**What you are asked to do:** List every line of the entries below that contains the string "screenshot". A line counts only if the letters match in case.

**Dataset excerpts:**
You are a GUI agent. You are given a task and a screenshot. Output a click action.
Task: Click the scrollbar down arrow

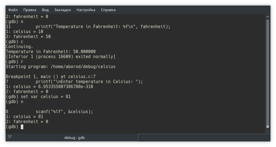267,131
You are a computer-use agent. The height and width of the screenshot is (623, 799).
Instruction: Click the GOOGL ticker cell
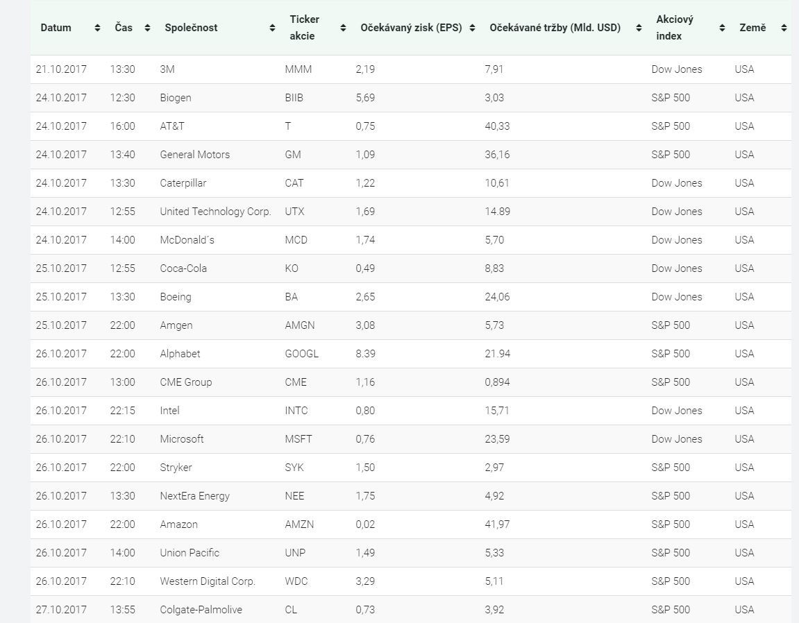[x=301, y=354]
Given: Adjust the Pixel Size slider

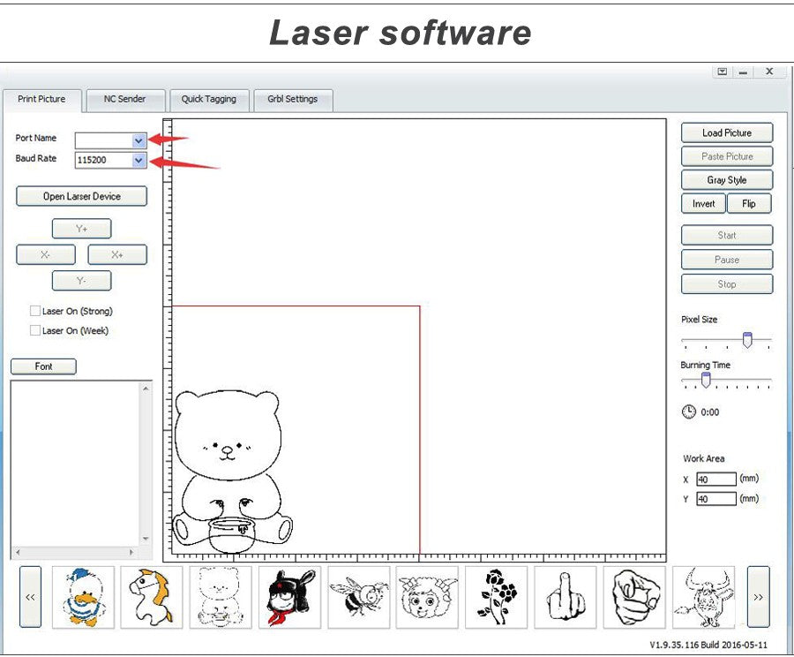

**Answer to this problem:**
You are a GUI agent. You are given a task and a screenshot. Output a click action.
You are a computer-use agent. The height and width of the screenshot is (623, 799).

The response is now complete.